> [What needs to be done]: From the first line to the last, return the data exactly as it stands.

> [Entries shown]:
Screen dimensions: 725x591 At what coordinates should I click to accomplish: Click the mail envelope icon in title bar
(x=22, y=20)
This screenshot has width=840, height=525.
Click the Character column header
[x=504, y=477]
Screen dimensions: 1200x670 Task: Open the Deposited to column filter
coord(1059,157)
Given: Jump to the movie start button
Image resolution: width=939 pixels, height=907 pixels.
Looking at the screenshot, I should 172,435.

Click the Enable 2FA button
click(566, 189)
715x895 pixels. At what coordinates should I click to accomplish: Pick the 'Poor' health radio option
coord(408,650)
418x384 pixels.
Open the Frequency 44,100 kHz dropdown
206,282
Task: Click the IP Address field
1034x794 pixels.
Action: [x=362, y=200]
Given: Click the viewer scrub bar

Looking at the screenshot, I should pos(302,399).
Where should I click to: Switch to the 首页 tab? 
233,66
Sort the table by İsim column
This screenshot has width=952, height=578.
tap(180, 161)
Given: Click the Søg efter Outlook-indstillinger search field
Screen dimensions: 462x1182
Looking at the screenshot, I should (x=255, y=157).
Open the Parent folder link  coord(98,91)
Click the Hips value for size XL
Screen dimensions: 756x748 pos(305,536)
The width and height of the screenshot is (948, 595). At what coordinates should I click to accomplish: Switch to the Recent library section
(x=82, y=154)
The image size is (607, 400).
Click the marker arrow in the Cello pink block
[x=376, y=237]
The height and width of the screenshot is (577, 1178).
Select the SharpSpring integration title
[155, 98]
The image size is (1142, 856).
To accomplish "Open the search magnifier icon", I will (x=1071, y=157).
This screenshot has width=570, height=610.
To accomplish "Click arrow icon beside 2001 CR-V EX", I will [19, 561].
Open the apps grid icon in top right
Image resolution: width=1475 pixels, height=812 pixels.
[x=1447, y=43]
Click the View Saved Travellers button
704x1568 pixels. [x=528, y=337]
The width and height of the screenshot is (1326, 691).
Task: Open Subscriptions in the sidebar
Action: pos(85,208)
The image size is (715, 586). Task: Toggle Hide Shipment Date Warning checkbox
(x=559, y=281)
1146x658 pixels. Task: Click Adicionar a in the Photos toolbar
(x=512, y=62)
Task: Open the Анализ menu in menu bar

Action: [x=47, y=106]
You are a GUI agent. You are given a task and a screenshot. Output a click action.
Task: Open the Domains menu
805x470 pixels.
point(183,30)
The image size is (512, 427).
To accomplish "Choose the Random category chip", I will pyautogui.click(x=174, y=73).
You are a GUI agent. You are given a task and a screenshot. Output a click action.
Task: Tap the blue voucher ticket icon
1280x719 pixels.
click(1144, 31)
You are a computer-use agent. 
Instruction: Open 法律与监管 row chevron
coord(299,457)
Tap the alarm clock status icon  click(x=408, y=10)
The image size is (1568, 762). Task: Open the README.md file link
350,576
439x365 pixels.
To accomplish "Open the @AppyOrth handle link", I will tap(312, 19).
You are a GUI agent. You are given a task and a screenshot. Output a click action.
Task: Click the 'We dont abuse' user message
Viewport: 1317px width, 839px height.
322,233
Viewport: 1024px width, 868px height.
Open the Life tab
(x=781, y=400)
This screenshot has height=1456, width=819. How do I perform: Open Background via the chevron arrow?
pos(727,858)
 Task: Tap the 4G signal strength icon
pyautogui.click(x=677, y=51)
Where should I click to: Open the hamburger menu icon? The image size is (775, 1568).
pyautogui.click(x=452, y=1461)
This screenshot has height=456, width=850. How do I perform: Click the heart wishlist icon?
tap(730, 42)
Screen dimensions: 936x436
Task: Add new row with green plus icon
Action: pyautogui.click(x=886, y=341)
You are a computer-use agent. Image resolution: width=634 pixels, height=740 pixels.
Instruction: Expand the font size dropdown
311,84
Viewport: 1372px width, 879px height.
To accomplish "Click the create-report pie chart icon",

> [Answer to the exercise]:
Screen dimensions: 725x591 At what coordinates should I click to accomplish: Click the mail envelope icon in title bar
(x=22, y=20)
This screenshot has width=840, height=525.
Click the Character column header
[x=504, y=477]
Screen dimensions: 1200x670 Task: Open the Deposited to column filter
coord(1059,157)
Given: Jump to the movie start button
Image resolution: width=939 pixels, height=907 pixels.
Looking at the screenshot, I should 172,435.

Click the Enable 2FA button
click(566, 189)
715x895 pixels. At what coordinates should I click to accomplish: Pick the 'Poor' health radio option
coord(408,650)
418x384 pixels.
Open the Frequency 44,100 kHz dropdown
206,282
Task: Click the IP Address field
1034x794 pixels.
Action: [x=362, y=200]
Given: Click the viewer scrub bar

Looking at the screenshot, I should pos(302,399).
Where should I click to: Switch to the 首页 tab? 
233,66
Sort the table by İsim column
This screenshot has width=952, height=578.
tap(180, 161)
Given: Click the Søg efter Outlook-indstillinger search field
Screen dimensions: 462x1182
Looking at the screenshot, I should (x=255, y=157).
Open the Parent folder link  coord(98,91)
Click the Hips value for size XL
Screen dimensions: 756x748 pos(305,536)
The width and height of the screenshot is (948, 595). At what coordinates should I click to accomplish: Switch to the Recent library section
(x=82, y=154)
The image size is (607, 400).
Click the marker arrow in the Cello pink block
[x=376, y=237]
The height and width of the screenshot is (577, 1178).
Select the SharpSpring integration title
[155, 98]
The image size is (1142, 856).
To accomplish "Open the search magnifier icon", I will (x=1071, y=157).
This screenshot has width=570, height=610.
To accomplish "Click arrow icon beside 2001 CR-V EX", I will [19, 561].
Open the apps grid icon in top right
Image resolution: width=1475 pixels, height=812 pixels.
[x=1447, y=43]
Click the View Saved Travellers button
704x1568 pixels. [x=528, y=337]
The width and height of the screenshot is (1326, 691).
Task: Open Subscriptions in the sidebar
Action: pos(85,208)
The image size is (715, 586). Task: Toggle Hide Shipment Date Warning checkbox
(x=559, y=281)
1146x658 pixels. Task: Click Adicionar a in the Photos toolbar
(x=512, y=62)
Task: Open the Анализ menu in menu bar

Action: [x=47, y=106]
You are a GUI agent. You are given a task and a screenshot. Output a click action.
Task: Open the Domains menu
805x470 pixels.
point(183,30)
The image size is (512, 427).
To accomplish "Choose the Random category chip", I will pyautogui.click(x=174, y=73).
You are a GUI agent. You are given a task and a screenshot. Output a click action.
Task: Tap the blue voucher ticket icon
1280x719 pixels.
click(1144, 31)
You are a computer-use agent. 
Instruction: Open 法律与监管 row chevron
coord(299,457)
Tap the alarm clock status icon  click(x=408, y=10)
The image size is (1568, 762). Task: Open the README.md file link
350,576
439x365 pixels.
To accomplish "Open the @AppyOrth handle link", I will tap(312, 19).
You are a GUI agent. You are given a task and a screenshot. Output a click action.
Task: Click the 'We dont abuse' user message
Viewport: 1317px width, 839px height.
322,233
Viewport: 1024px width, 868px height.
Open the Life tab
(x=781, y=400)
This screenshot has height=1456, width=819. How do I perform: Open Background via the chevron arrow?
pos(727,858)
 Task: Tap the 4G signal strength icon
pyautogui.click(x=677, y=51)
Where should I click to: Open the hamburger menu icon? The image size is (775, 1568).
pyautogui.click(x=452, y=1461)
This screenshot has height=456, width=850. How do I perform: Click the heart wishlist icon?
tap(730, 42)
Screen dimensions: 936x436
Task: Add new row with green plus icon
Action: pyautogui.click(x=886, y=341)
You are a computer-use agent. Image resolution: width=634 pixels, height=740 pixels.
Instruction: Expand the font size dropdown
311,84
Viewport: 1372px width, 879px height.
To accomplish "Click the create-report pie chart icon",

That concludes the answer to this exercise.